Whether a network type can be used as a tenant network depends on
https://docs.openstack.org/neutron/latest/configuration/ml2-conf.html#ml2.te...
So, if you list VLAN in tenant_network_types and you properly list the
VLAN ranges in
|https://docs.openstack.org/neutron/latest/configuration/ml2-conf.html#ml2_type_vlan.network_vlan_ranges|
then Neutron will allow normal end-users to request a VLAN network, and it
will allocate one.
This is only safe to do if you follow the isolation rules I noted above.
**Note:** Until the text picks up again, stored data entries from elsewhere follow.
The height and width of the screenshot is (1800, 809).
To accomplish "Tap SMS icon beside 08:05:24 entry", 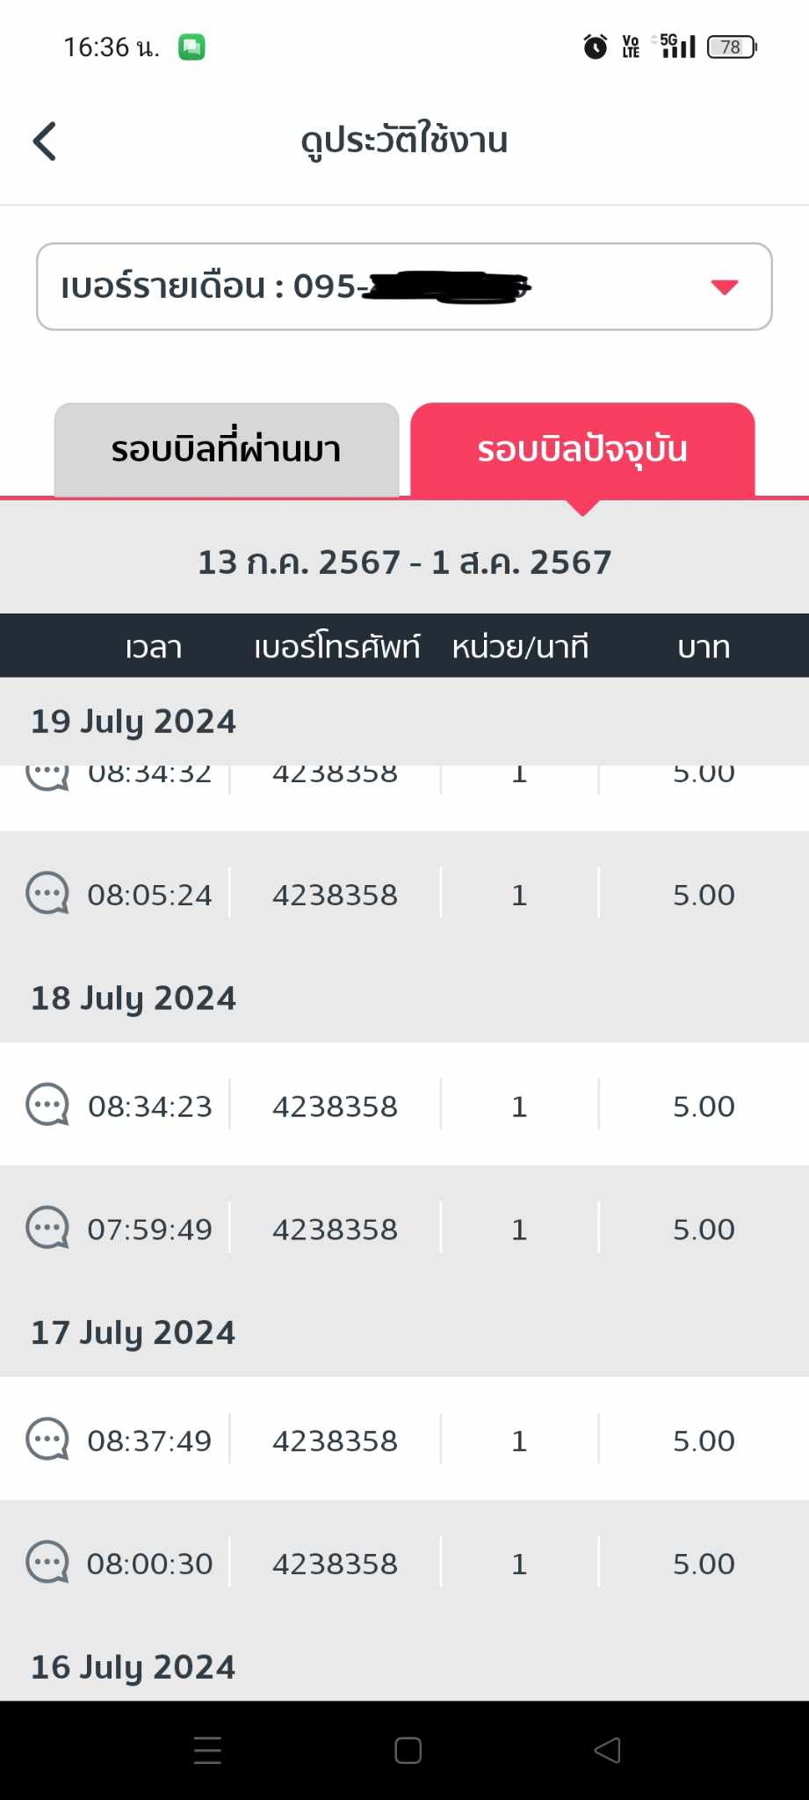I will point(47,894).
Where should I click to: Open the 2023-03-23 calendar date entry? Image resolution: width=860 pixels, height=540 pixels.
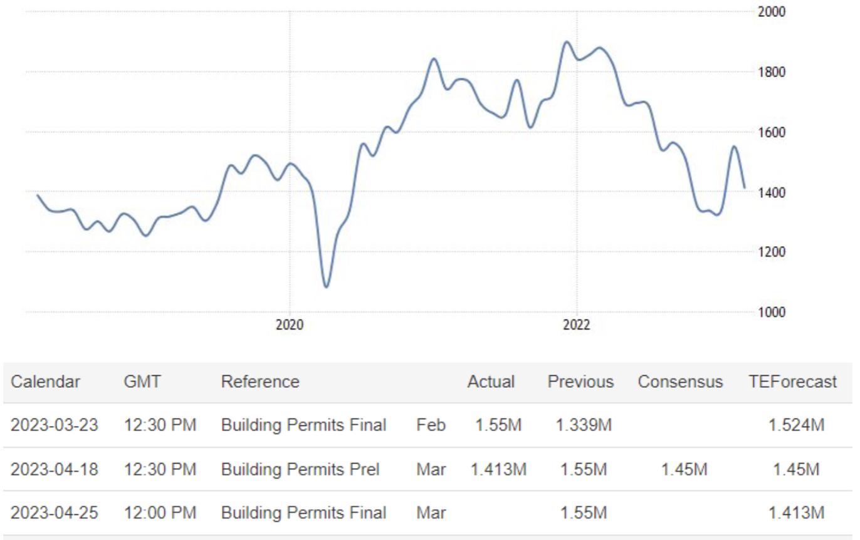point(55,425)
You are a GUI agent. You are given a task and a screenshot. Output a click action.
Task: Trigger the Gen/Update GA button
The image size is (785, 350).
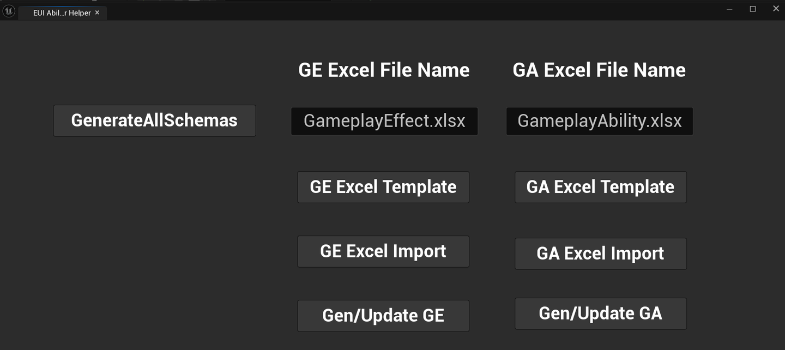(600, 313)
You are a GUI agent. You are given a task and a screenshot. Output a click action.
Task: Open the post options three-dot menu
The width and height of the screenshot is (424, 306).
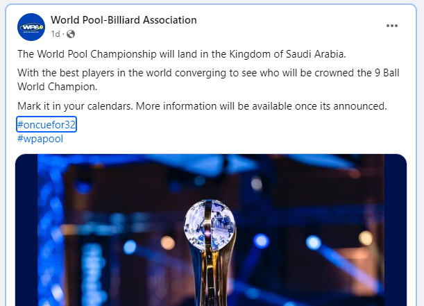click(392, 26)
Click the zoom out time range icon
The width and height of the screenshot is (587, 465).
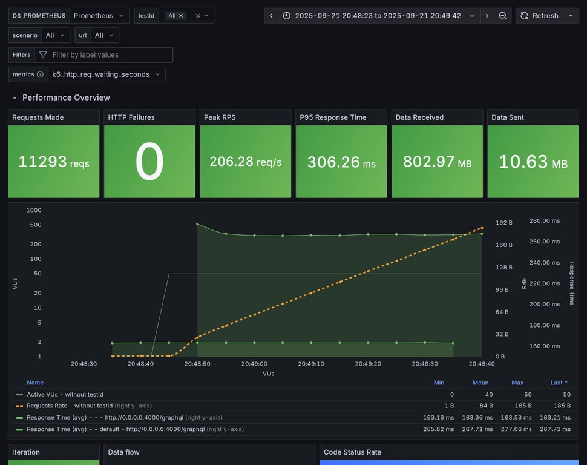point(502,16)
It would be unsafe to list VLAN or flat in tenant_network_types in your
configuration.

It is perfectly fine to list them in 
https://docs.openstack.org/neutron/latest/configuration/ml2-conf.html#ml2.ty...
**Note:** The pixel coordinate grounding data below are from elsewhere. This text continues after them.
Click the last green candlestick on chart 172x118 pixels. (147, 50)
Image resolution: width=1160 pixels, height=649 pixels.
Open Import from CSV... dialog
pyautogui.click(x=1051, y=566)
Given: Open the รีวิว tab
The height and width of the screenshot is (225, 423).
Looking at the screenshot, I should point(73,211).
as that is the list of all possible network types your installation of 
Neutron
will support and the set out of tenant_network_types are the extra network
types available to you as an admin to provision as provider networks.
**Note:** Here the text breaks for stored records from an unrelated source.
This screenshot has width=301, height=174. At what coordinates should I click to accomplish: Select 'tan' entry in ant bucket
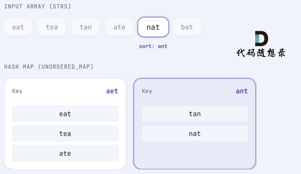(195, 114)
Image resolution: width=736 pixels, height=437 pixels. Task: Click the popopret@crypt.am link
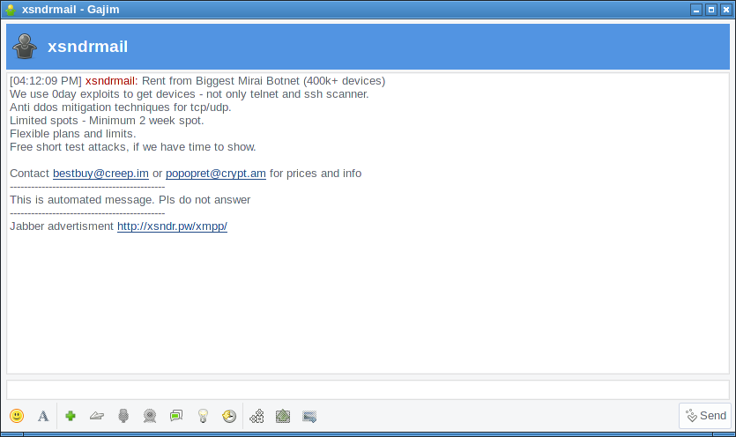tap(216, 174)
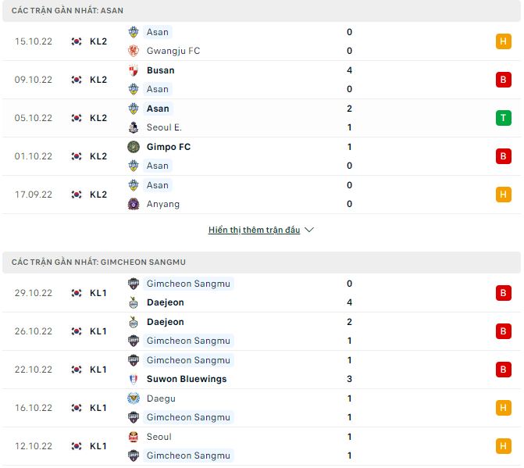
Task: Click the Gwangju FC team crest icon
Action: click(x=134, y=51)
in other words if a network type is listed in type_drivers but not in 
tenant_network_types that tyep is reserved for provider use.

So that's kind of the main point I was trying to call out: physnets need L1
isolation; segments just need L2 isolation, i.e., the network
encapsulation provided by Neutron networks is enough for segments.
It is not enough for physnets, which is why I said the requirements on
physnets are stricter.

If you only allow Geneve or VXLAN networks for your tenant networks
and reserve VLAN/flat for your provider networks, you can sort of cheat, but
that means you can't allow your end user to create networks that will be 
used
by SR-IOV ports in your cloud. You have to manually create the VLAN
network for them and make sure that VLAN is not used on any other physnet
connected to the same top-of-rack switch.
...
------------------------------------------------------------------------
*From:* Sean Mooney <smooney@redhat.com>
*Sent:* Wednesday, September 03, 2025 16:55
*To:* Andrew Bonney <Andrew.Bonney@bbc.co.uk>; 
openstack-discuss@lists.openstack.org 
<openstack-discuss@lists.openstack.org>; nathanh@graphcore.ai 
<nathanh@graphcore.ai>
*Cc:* bens@graphcore.ai <bens@graphcore.ai>
*Subject:* Re: [ops][nova][neutron] Routed provider networking and 
physnet port scheduling
External: Think before clicking
On 03/09/2025 16:40, Andrew Bonney wrote:
...
We have been using routed provider networks with SRIOV for a while,
but I believe this works a little 'by accident', so I'm not suggesting
this is a recommended path. I'll describe as best I can but it's a
while since I've worked through this so I may not be 100% on why it 
works.
Like your description, we have a physnet per rack, with a segment and
associated VLAN for each. A user can create a 'Direct' type port
associated with the segmented network, and with deferred IP allocation
so it doesn't tie the port to a rack.
If I'm remembering correctly the accidental 'hack' here is that ALL of
the hypervisors in all racks have a PCI device spec listing ALL of the
physical networks, and they all use the same interface name, as
follows. Only the Neutron SRIOV config differs dependent on the rack
the host is in.
[pci]
# PCI devices available to VMs
device_spec = { "physical_network": "physnet_media_a1", "devname":
"enp129s0f0np0" }
device_spec = { "physical_network": "physnet_media_a2", "devname":
"enp129s0f0np0" }
device_spec = { "physical_network": "physnet_media_a3", "devname":
"enp129s0f0np0" }
so ^ is not supported form a nova perspective.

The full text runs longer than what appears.